What do doughnuts and TV commercials have in common?
Too much of either can be a bad thing.
Brands trying to capitalize on streaming have to do more than just shift budgets around. They also need to tackle the pain points that come with digital ad buying – especially ad repetition.
That’s why Inspire Brands, the fast-food franchise that owns popular chains such as Dunkin’, Sonic and Arby’s, is rewriting parts of its TV playbook to better manage reach and frequency in streaming media campaigns.
On Thursday, Inspire Brands published a blog post outlining its recent use of Yahoo to do so, timed to coincide with this year’s upfront negotiations.
In addition to leaning on Yahoo’s ConnectID for targeting – which Yahoo just made available for CTV ads in April – Inspire is also centralizing its over-the-top (OTT) ad buys within Yahoo’s demand-side platform, Inspire Brands Chief Media Officer Travis Freeman, told AdExchanger.
In programmatic, less is more
One important reason why many brands consolidate their ad tech vendor roster, especially in CTV, is to manage campaigns in fewer places. Fewer intermediaries means fewer chances for advertisers to bid against themselves or for the same person across many networks.
Until recently, Inspire used four or five DSPs at any one time. In an effort to reduce ad repetition, it consolidated mostly to the Yahoo DSP for streaming and online video earlier this year. (Inspire also consolidated display budgets within Google’s DV360, bringing its total DSP count to two.)
Freeman said the brand made this decision because, compared to other DSPs, Yahoo’s ConnectID had much higher match rates with Epsilon, Inspire’s clean room partner for the past year.
Using Epsilon’s CORE ID, Inspire matches first-party data from its quick-serve restaurant brands with Yahoo’s ConnectID, he said. And higher match rates between the two identifiers give Inspire more confidence that it’s reaching viewers effectively within a target audience.
The PMP pitch
Regardless of vendor totals, an advertiser’s reach and frequency management also hinges on its approach to programmatic.

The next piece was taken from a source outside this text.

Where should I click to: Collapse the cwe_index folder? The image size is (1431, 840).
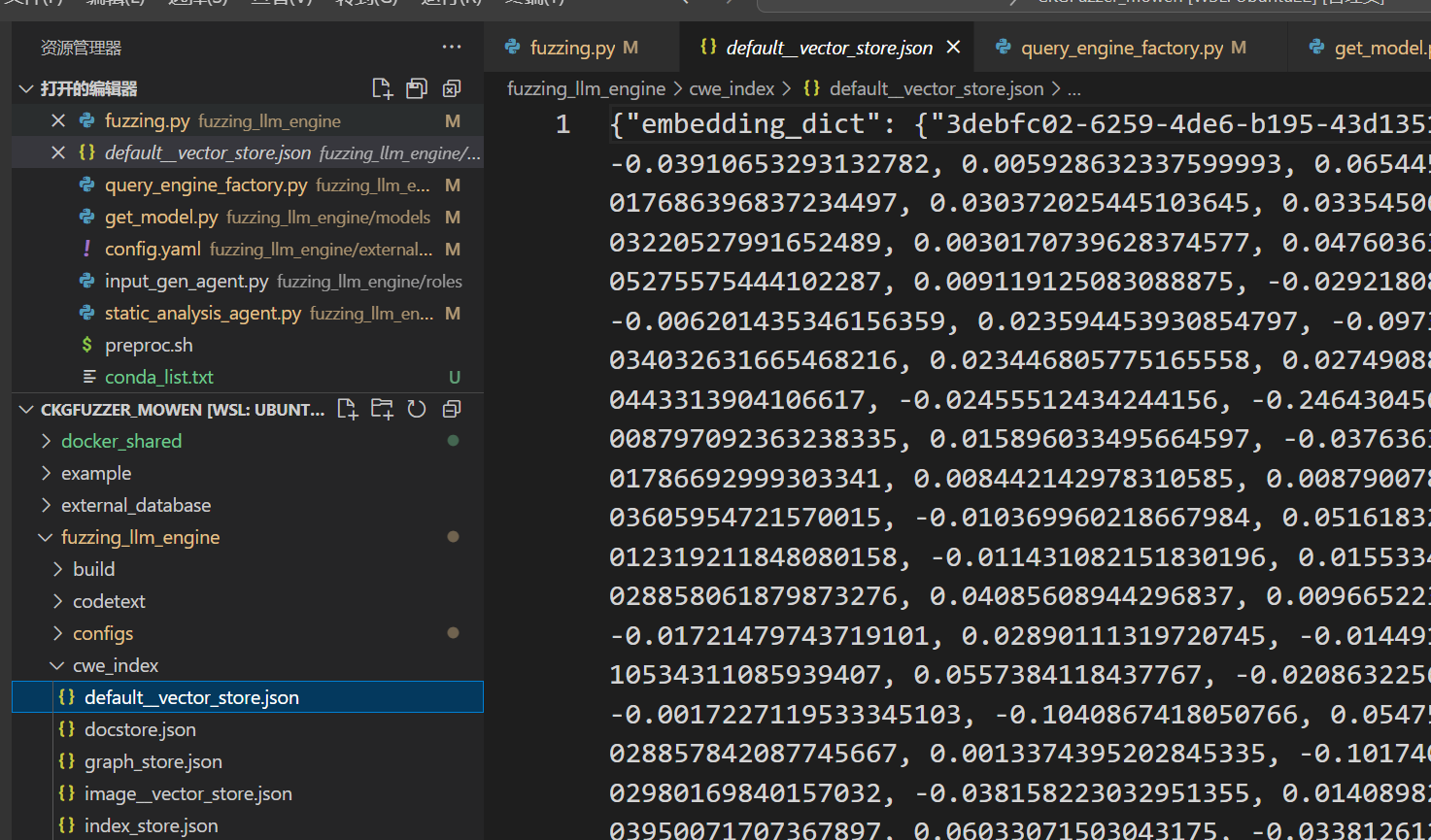click(115, 665)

From an ad buying standpoint, Inspire treats CTV “the same way we would treat any other digital buy,” Freeman said – as in, it spends more on biddable inventory rather than direct deals.
Most programmatic dollars earmarked for CTV go to programmatic guaranteed deals, which emulate the direct buying dynamics TV buyers and sellers are already used to.
But direct deals are between an advertiser and a broadcaster (duh). “They’re not nearly as good as private marketplaces, where we can actually control reach and frequency across multiple channels and multiple audiences,” Freeman said.
Negotiating a better deal
Ad buyers need reach and frequency controls because oversaturated ad viewers can turn on the brand (can confirm) or the streaming service.
By centralizing CTV ad buys within Yahoo, Inspire lowered its effective CPMs by nearly 20% during Q1 this year, said Alia Lamborghini, SVP of US sales and client services for Yahoo’s DSP.
For Inspire, these cost savings are “actually going to working media,” Lamborghini said. Which would also mean more money for programmers and publishers.
Although it’s too soon to say how Inspire’s new streaming strategy affects its upfront negotiations with publishers – which are ongoing – Freeman said the plan is to “push networks” into providing similar preferred rates for bids like they already offer for direct deals.